Possibly the majority of the prosecuted cases were the larger ones (the examples below were extremely large PPP fraud cases) but based on average this is an extremely small percentage of cases and volume. 

Some high-profile cases 

  1. A California couple received $18 million in PPP loans, bought three houses, diamonds and expensive watches. The couple are now serving 17 and 6 years in prison.  
  2. A Florida man received $7.2 million in PPP loans and bought a mansion and sports cars.  
  3. A Georgia man applied for $4.5 million in PPP loans using false information. He was approved for $162,000 and purchased a Range Rover with the money.  

Conclusion 

As the Treasury Department and PRAC uncover more and more instances of fraud, both fraudulent acquisition and fraudulent use of funds, the real cost of PPP mismanagement will be even clearer. How this cost will affect our economy long-term is yet to be revealed. 

MORE CARES ACT FRAUD CASES 

Cares Act Fraud Tracker collects and shares PPP fraud cases as they are made. 

HOW DOES DATASEERS and FINANSEER help protect financial institutions from fraud like this? 

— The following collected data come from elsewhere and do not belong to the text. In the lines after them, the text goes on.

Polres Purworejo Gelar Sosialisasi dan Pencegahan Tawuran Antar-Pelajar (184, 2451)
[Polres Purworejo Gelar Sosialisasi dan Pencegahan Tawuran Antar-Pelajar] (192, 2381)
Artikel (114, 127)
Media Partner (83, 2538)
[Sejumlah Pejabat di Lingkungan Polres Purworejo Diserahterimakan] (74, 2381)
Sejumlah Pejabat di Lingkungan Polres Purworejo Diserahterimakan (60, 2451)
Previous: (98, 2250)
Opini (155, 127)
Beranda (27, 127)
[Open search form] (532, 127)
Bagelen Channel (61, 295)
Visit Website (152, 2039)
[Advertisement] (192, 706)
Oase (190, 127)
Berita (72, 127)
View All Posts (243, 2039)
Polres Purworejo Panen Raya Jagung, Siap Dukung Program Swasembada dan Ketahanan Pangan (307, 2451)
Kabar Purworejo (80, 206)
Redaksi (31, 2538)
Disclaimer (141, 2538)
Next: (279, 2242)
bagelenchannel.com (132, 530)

While the SBA and their task forces are the primary agencies in pursuit of PPP fraudsters, the banks and fintech who provided the loans have a responsibility to recoup the fraudulent funds. Financial institutions made these loans and were responsible for the funds. They were paid back by the Federal Government only when the loans were properly obtained. Fraudulently obtained loans were the responsibility of the financial institution to collect on. PPP loans that were issued by a bank to a customer who did not meet the criteria (a legitimate business with employees, who used the funds for the agreed upon uses – payroll, taxes, rent) were then NOT reimbursed by the Federal Government and would need to be collected by the financial institution. Many of these fraudulent loans could have been avoided with the proper due diligence and tools to prevent or catch fraud early on. 

A financial institution using software like DataSeers’ IdentitySeer would have had better tools to help in the early prevention of PPP fraud. The KYB/KYC (Know Your Business / Know Your Customer) tools helps confirm that a business exists, that the owner is legitimate (is who they say they are, has non-compromised ID, is not a synthetic ID) and if there is still uncertainty, can implement additional levels of identification requirements to either approve or reject loan applications. 

A financial institution employing DataSeers’ IdentitySeer modules would have better tools to monitor each account holder’s information and set an Alert Monitoring system to identify unusual/large deposits and provide requests for further investigation. A customer that opens a new business account and then shortly after receives a large deposit that is out of the ordinary should elicit some scrutiny in the name of fraud prevention. Suspicious deposits would trigger potential further investigation and then alert the bank to consider freezing the account while the deposit is investigated. Identifying and dealing with this kind of unusual deposit before it leaves the banking environment (getting spent on houses, cars, jewelry) is important to the banks  

Many of these fraudulent uses of PPP were identified by SBA and their task forces when funds were used for non-approved purchases, a sudden large purchase, or from the discovery of a false business location. Both of these types of discoveries can be identified through the FinanSeer modules. Mapping of business addresses would have identified the “farm” as a residential subdivision and flagged the account for review. A Sudden cash purchase of expensive sports cars would have flagged accounts for further review and possibly account freeze.